I hate politics and politicians. As the next election draws near, every day provides some little political annoyance that brings me ever closer to the brink of a one-man bloody revolution. From the deceitful, duplicitous, lying sack of shit, faghag douchebag Speaker of the House, to the deceitful, duplicitous, lying sack of shit, quasi-Christian crackers supposedly diametrically opposed to her (who dislike Obama not because of but despite their bigotry), not one of them seems worth the time it takes to listen. It is a sad state of affairs.
One noteworthy exception is the governor of New Jersey, who has shown himself to be forthright in the execution of the difficult duties his job requires him to perform.
He has made many enemies in the process, but I suspect he has made many more friends. He seems to be sincere in his love for his state and his belief that he can help improve New Jersey and the quality of life of its citizens. That he has taken (and shrugged off) so much flak from such parasitic worthless fucks as teachers unions is proof that he's onto something (and is man enough to see it through). Mrs. Peter has family members who live in New Jersey; my love for them compels me to pray for Governor Christie's success.
New Jersey has been in my thoughts a lot lately. The latest episode of South Park (which was spot-on if somewhat over the top) brought it to the forefront of my mind. I've been to the state twice for Thanksgiving, in 2006 and 2007; I'll be heading there again in a few weeks. Maybe I've not been to the right neighborhoods or towns, but I've never seen anything there like the garbage featured on the reality show. Not that I'm complaining, but it's kind of like attending a NASCAR race and not witnessing even one wreck; it's almost unnatural.
Flashback sidetrack: When my family was in England in '76-'77, my parents bought me a book of jokes; anyone familiar with raw provincial British humor will know where I'm coming from here. One of the stupid jokes in the book that I vaguely recall had Count Dracula throwing his victims from the roof of a tall building in an Italian neighborhood. Someone on the sidewalk below was singing, "Drained wops keep falling on my head..." Another gem was: Why did King Arthur not allow the chinaman to join the Knights of the Round Table? He didn't want a chink in his armor... I recall my parents using the book as an illustration of how not to speak (and think).
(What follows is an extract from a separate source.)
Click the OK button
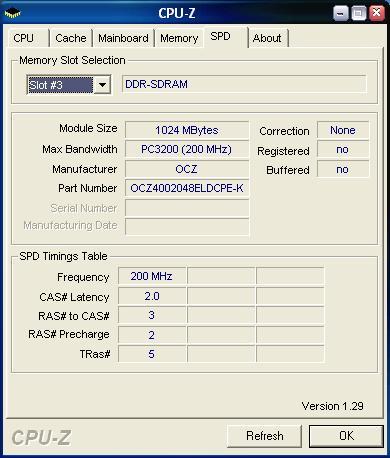 (x=346, y=436)
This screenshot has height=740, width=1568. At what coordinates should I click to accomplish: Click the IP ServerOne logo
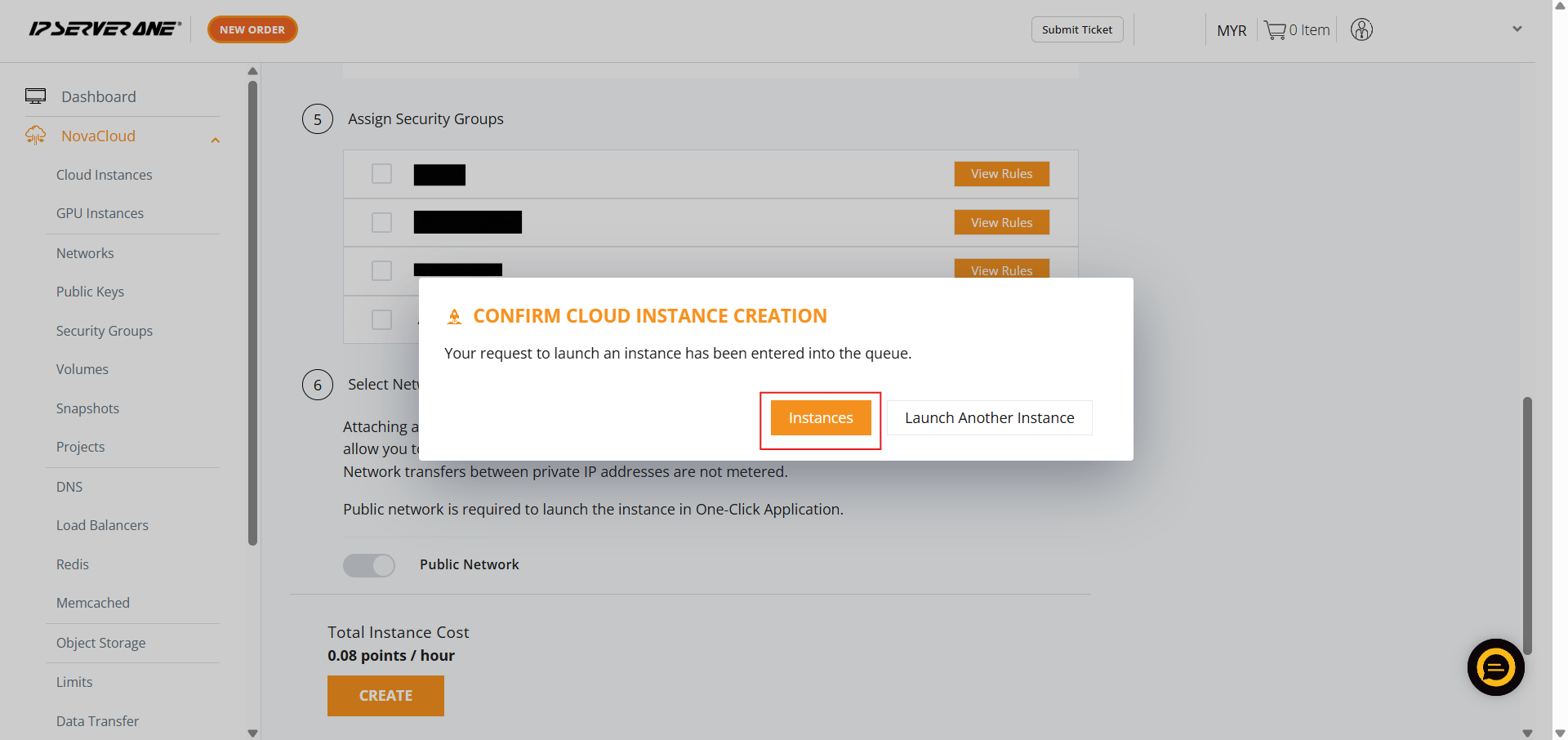click(105, 29)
I have been fortunate enough during my stays there and in my dealings with people elsewhere who were from Jersey, that I can honestly say I've only met one I didn't like. Mrs. Peter and I were en route to NJ in '06. Some brilliant asshole in the Delaware DOT had a stretch of highway under construction in the thick of holiday travel; the road went from six lanes just past the toll booths to one(!) lane in about one mile. We were caught in that jam for over four hours. We were in the through lane, just about where the left lane ended. Some lowlife piece of shit with Jersey tags came in at the last second and more or less forced Mrs. Peter to let him in. I almost took him up on his invitation to step out of the car; Mrs. Peter wouldn't let me ruin our honeymoon ...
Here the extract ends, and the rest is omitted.